Dataset content:

═══

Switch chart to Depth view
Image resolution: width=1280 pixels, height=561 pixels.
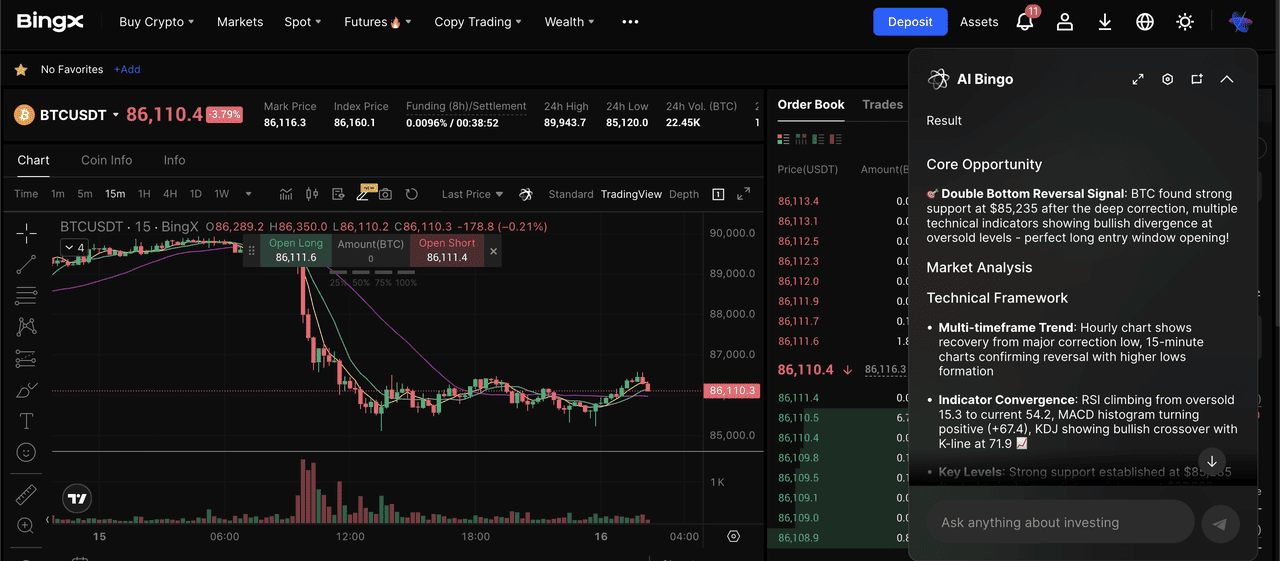(x=684, y=194)
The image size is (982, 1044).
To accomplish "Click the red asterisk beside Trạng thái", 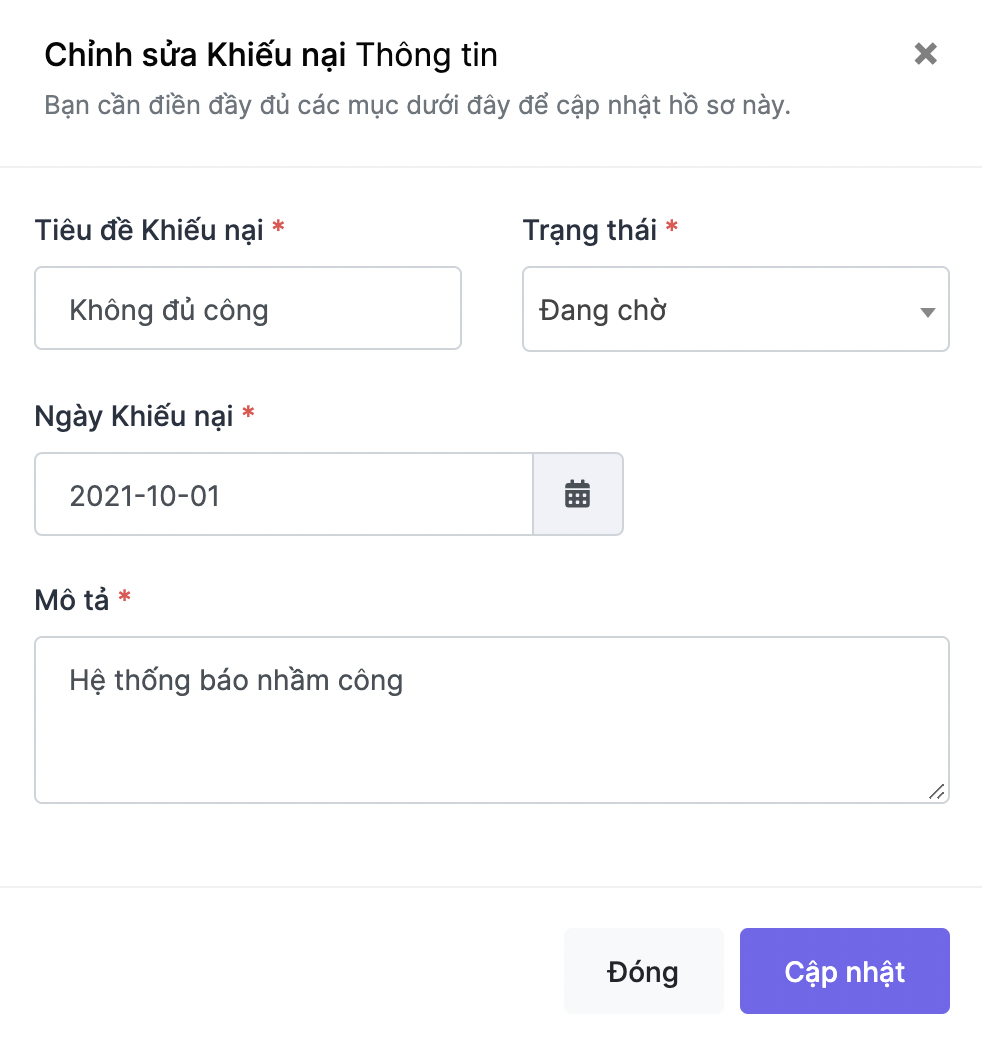I will tap(672, 227).
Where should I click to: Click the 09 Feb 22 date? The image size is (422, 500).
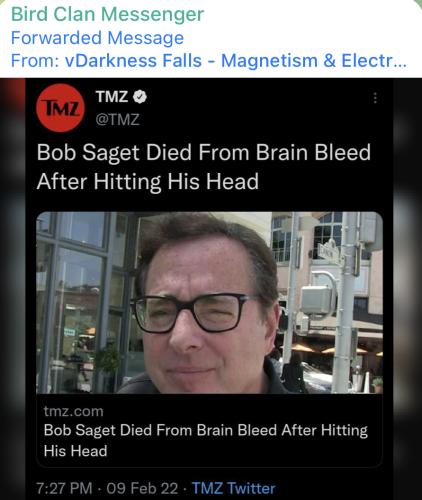pyautogui.click(x=142, y=488)
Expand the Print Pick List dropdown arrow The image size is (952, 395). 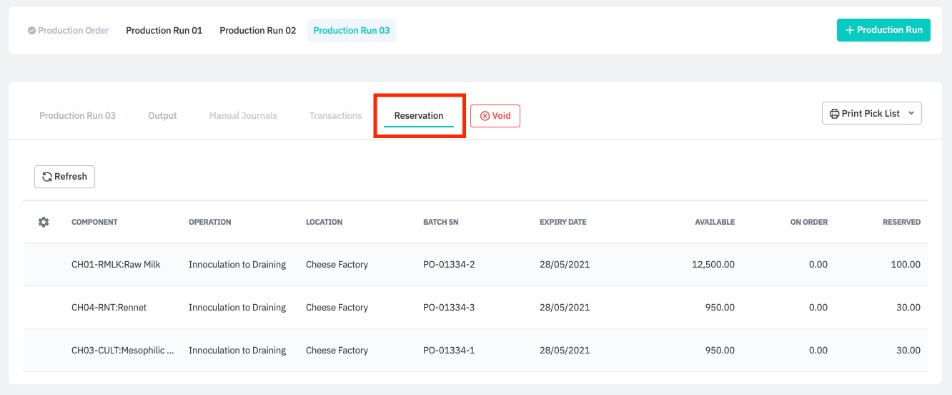[x=910, y=113]
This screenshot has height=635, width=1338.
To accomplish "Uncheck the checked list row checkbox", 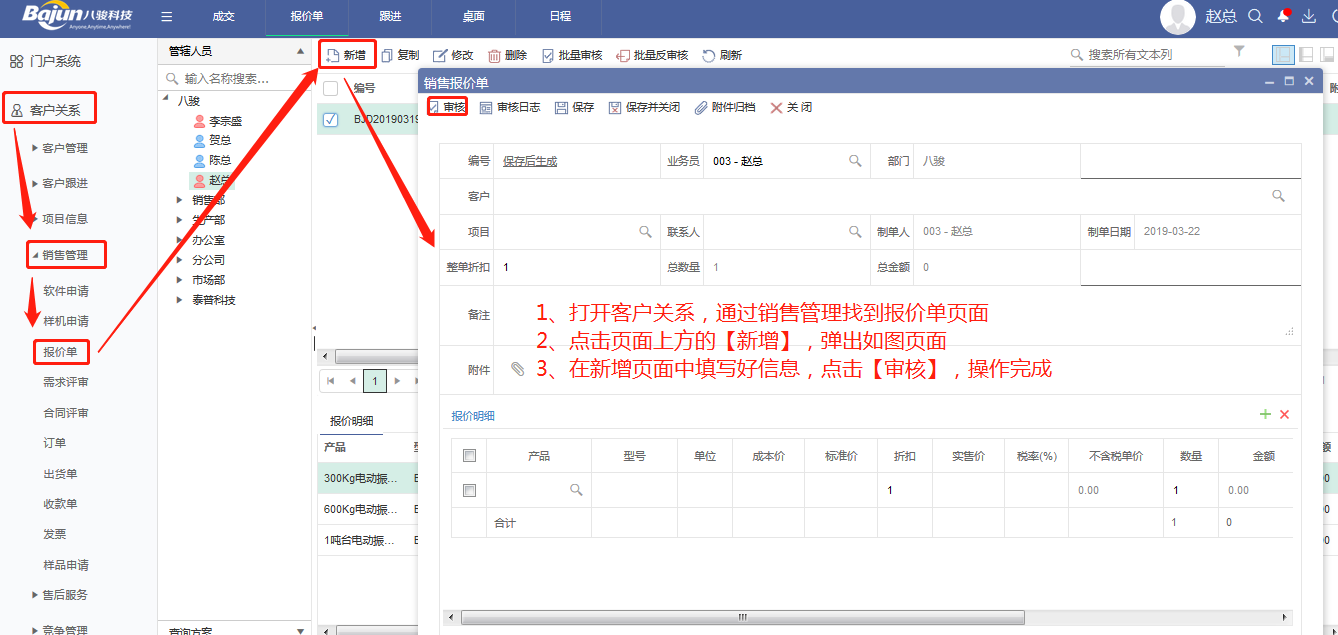I will pyautogui.click(x=330, y=119).
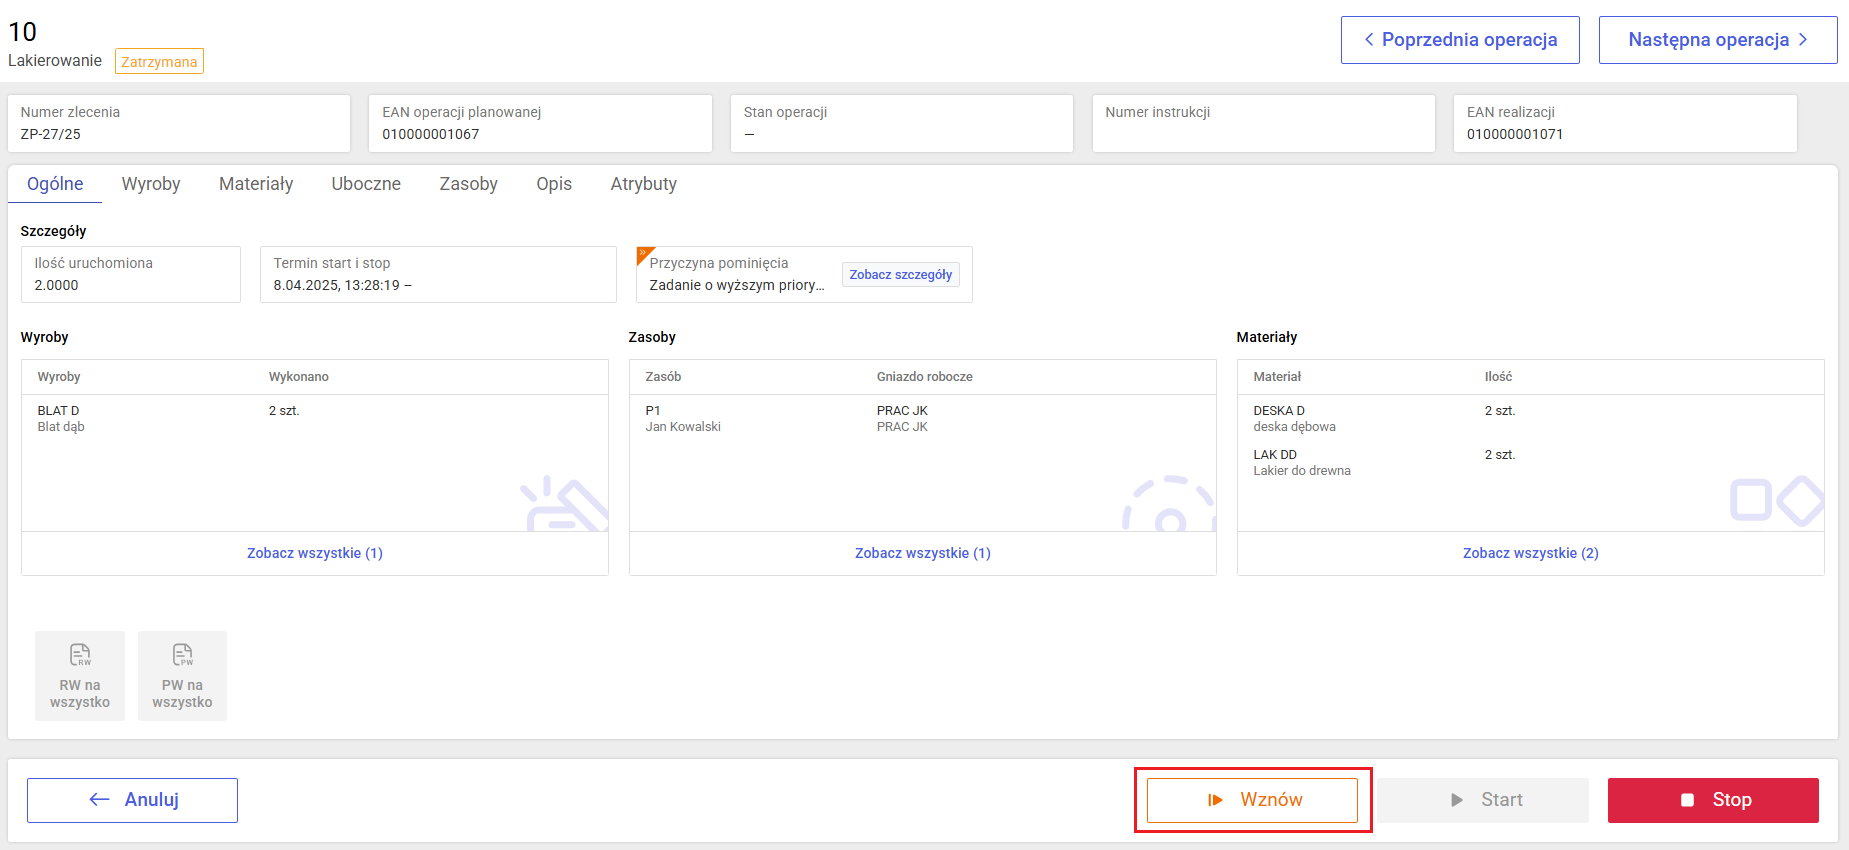Click the RW na wszystko document icon
The height and width of the screenshot is (850, 1849).
tap(80, 655)
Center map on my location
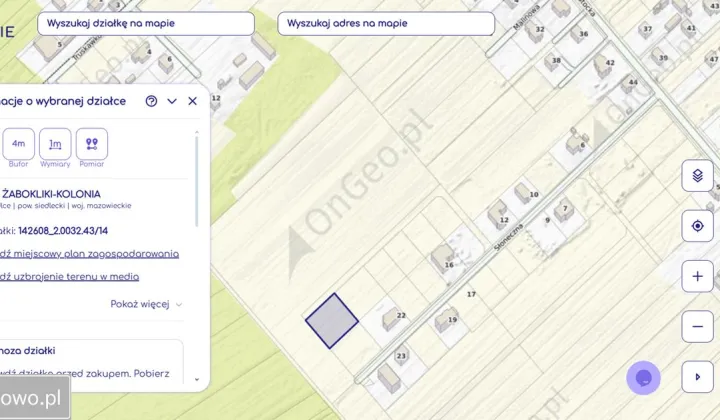The width and height of the screenshot is (720, 420). (x=697, y=227)
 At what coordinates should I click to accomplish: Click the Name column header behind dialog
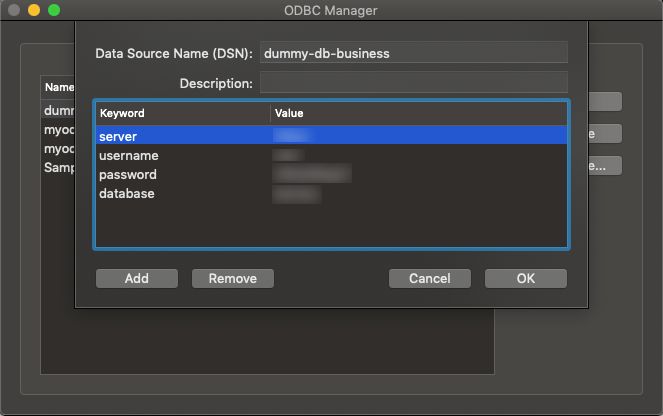59,87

═══

Leave out the pictures, and write out exactly the lines from the one containing "At what coordinates" through the last line of the listing, both included.

Finished task:
 At what coordinates should I click to accomplish: Click the Name column header behind dialog
59,87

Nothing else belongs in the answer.